Colombia enfrenta una crisis sin precedentes en la lucha contra el narcotráfico: los cultivos de hoja de coca alcanzaron las 253.000 hectáreas en 2025, la cifra más alta en más de veinte años y un duro golpe para el Estado.
El aumento se refleja en una capacidad potencial de producción de cocaína que fortalece el poder y control de mafias y disidencias armadas, especialmente en zonas rurales donde la institucionalidad es débil o inexistente. La maquinaria criminal opera como un Estado paralelo, planteando retos enormes para el Gobierno y las fuerzas de seguridad.
Pero el problema trasciende Colombia. Según el reporte de la UNODC, países como Bolivia y Perú también reportan incrementos en cultivos ilegales: Bolivia sumó 31.000 hectáreas de hoja de coca legal e ilegal, por encima del límite permitido, mientras Perú registró una producción récord de 2.757 toneladas de cocaína.
En Costa Rica, a pesar de no ser productor, la falta de controles en costas y puertos ha convertido al país en un corredor clave para el tráfico marítimo de drogas con rutas que se extienden hacia Centroamérica, Norteamérica y Europa.
El riesgo mayor: el narcoestado venezolano
El caso más dramático es Venezuela, donde se ha formalizado la captura del Estado por el crimen organizado. El Cartel de los Soles —red criminal integrada por altos mandos de la dictadura de Nicolás Maduro— controla el narcotráfico y ha convertido al país en un epicentro internacional.
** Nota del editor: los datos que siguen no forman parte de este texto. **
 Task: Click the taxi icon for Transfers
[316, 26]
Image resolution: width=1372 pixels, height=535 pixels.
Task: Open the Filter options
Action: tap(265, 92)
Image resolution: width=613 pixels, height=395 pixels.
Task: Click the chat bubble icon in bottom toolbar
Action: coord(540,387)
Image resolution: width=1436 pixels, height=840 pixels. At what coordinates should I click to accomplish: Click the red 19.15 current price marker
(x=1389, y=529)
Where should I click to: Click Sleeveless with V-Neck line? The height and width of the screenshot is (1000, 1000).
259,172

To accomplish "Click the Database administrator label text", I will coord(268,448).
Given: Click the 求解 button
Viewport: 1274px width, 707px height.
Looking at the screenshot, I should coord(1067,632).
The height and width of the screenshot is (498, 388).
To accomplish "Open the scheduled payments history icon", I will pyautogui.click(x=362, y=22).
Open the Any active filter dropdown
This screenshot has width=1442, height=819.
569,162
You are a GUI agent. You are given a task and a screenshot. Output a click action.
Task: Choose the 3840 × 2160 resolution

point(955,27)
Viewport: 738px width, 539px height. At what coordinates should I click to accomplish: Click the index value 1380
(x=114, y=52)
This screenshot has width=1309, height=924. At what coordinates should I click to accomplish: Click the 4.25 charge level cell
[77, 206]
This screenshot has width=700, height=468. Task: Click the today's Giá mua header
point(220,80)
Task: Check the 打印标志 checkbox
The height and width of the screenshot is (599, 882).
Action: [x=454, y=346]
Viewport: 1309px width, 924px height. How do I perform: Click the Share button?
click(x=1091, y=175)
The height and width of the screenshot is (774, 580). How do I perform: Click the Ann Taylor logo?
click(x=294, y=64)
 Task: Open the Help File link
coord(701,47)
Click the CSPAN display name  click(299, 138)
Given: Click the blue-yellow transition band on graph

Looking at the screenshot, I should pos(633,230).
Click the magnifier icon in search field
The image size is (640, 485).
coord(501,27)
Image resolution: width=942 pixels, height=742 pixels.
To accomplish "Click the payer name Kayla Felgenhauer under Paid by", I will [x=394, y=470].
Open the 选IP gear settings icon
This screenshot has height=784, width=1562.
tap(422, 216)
Estados Unidos acusa a Maduro de liderar esta red y ha declarado al Cartel de los Soles como organización terrorista global. Varios países de la región, incluidos Ecuador, Paraguay y Argentina, han seguido el mismo camino, sancionando y señalando a este grupo cuyo poder desestabiliza la soberanía democrática en Latinoamérica.
El diagnóstico es claro: no solo se trata de incapacidad o recursos limitados. En Venezuela, el narcotráfico está institucionalizado en el poder mismo.
Para Colombia y el resto de países afectados, la alerta es urgente. Sin una cooperación regional intensificada, inteligencia compartida y medidas judiciales coordinadas, la guerra contra el narcotráfico está perdida. El narcotráfico no es solo un problema de seguridad, sino un factor que amenaza la gobernabilidad y el desarrollo de toda la región.
En cifras concretas, el incremento de cultivos en Colombia significa más conflicto, más degradación ambiental y mayores desafíos para la Policía y el Ejército, que deben actuar contra criminales con acceso a armas y dinero.
En suma, el llamado global y regional es claro: la llamada “descertificación” no es solo un trámite diplomático, sino un reflejo del peso creciente del crimen organizado en la política y la economía de Latinoamérica.
Para Colombia, la batalla apenas comienza y debe intensificarse con acciones contundentes si quiere conservar el avance contra el narcotráfico y reducir el control territorial de estas redes.